Она уставилась на скомканный конверт в его руке. «Подло будет спрашивать, но не будет ошибкой предположить ответ. – Пьер, – нет, я не должна была говорить это, – ты можешь дать его мне?»
«Нет; я не позволил бы тебе прочитать его, моя сестра; я бы не смог, потому что у меня нет никакого права – никакого права – никакого права, – именно так; нет: у меня нет никакого права. Я сожгу его сейчас же, Изабель»
Он отошёл от неё в соседнюю комнату, бросил письмо в печь и, проследив за ним до последних частиц пепла, вернулся к Изабель.
Она смотрела на него с бесконечной грустной иронией.
«Оно сгорело, но не потерялось; его не стало, но оно не пропало. Через печь, трубу и дым оно взлетело в пламени и ушло как свиток в небеса! Оно должно явиться вновь, мой брат. – Горе мне – горе, горе! – горе мне, о, горе! Не говори со мной, Пьер; оставь меня сейчас. Она должна приехать. Злой ангел будет ухаживать за Добрым; она будет жить с нами, Пьер. Не сомневайся: моё внимание к ней превзойдет её внимание ко мне. – Позволь мне теперь побыть одной, брат мой»
IV
Из-за неожиданного прошения войти в его частную жизнь – прошения, в котором он вряд ли мог бы когда-нибудь отказать Изабель, так как она неукоснительно, если не по некой очень разумной причине, воздерживалась от прав на него, – Пьер, находясь в среде этих конфликтных, вторичных эмоций, сразу же после первоначального знаменательного эффекта странного письма Люси был вынужден предоставить Изабель некую атмосферу гарантии и понимания его содержания; всё же, в основном, он всё ещё был добычей разнообразных пожирающих тайн.
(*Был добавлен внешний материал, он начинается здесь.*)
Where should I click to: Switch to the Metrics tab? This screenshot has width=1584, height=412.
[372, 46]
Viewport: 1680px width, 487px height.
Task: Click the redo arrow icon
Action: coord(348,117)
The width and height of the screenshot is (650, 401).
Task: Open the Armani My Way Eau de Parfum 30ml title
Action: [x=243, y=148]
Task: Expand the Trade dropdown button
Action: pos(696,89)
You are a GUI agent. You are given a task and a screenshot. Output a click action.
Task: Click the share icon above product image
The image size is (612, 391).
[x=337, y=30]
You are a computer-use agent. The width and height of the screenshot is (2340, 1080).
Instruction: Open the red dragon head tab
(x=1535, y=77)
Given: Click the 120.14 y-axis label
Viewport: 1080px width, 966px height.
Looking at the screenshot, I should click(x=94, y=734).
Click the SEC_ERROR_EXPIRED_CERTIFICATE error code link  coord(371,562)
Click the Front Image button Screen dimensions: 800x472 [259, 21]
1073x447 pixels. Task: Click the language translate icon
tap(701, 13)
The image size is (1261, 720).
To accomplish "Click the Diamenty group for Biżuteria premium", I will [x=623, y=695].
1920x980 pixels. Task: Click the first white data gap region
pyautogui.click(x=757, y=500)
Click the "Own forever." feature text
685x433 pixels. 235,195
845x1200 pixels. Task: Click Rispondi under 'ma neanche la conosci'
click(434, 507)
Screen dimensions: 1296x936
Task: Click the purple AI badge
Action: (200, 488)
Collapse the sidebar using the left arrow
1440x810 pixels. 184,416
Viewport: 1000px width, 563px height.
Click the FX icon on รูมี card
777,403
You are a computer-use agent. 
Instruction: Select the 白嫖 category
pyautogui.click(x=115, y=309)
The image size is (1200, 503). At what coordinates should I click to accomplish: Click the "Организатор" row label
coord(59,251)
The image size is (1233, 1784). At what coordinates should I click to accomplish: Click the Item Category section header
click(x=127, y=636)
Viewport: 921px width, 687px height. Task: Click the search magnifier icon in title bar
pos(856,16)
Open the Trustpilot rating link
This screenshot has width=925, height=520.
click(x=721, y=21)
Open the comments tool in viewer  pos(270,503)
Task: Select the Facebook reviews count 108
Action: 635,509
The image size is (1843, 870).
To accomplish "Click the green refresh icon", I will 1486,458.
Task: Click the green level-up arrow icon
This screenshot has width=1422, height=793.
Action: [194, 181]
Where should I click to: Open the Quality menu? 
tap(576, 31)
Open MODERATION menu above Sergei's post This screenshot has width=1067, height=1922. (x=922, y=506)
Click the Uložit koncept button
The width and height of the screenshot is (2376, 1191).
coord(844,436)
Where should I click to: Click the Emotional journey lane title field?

Вскоре, когда он уже покинул комнату Изабель, эта таинственность полностью изменила его; и как только он машинально уселся на стул столовой, мягко предложенный ему Делли – поскольку тихая девушка видела, что некоторая странность в нём нуждалась в неподвижности, – сознание Пьера уже было занято тем, как любым возможным и разумным путём внушить, что Люси могла быть вдохновлена замечательным ощущением внешне чего-то, где-то и как-то притворного, маскирующегося или несущественного, представленном им в глазах мира в весьма исключительном очевидном положении. Дикие слова Изабель все ещё звучали у него в ушах. Это было негодование всей женской сути, предположившей, что Люси, всё ещё хранившая внутри своего сердца преданность, оказалась готовой прибыть к нему, считая вместе с остальной частью мира, что Пьер был обыкновенным женатым человеком. Но какова – какова возможная причина – из-за какого возможного намека она должна была подозревать обратное или считать что-либо необоснованным? Ведь ни в настоящее время, ни в любой другой последующий период, Пьер не воображал, или, возможно, не мог вообразить, что в её чудесном предчувствии Любви у неё могло сложиться какое-то определенно точное мнение о характере тайны, которая, расползаясь, столь феерически окутывала его. Но здесь определённая мысль мимоходом вторила ему.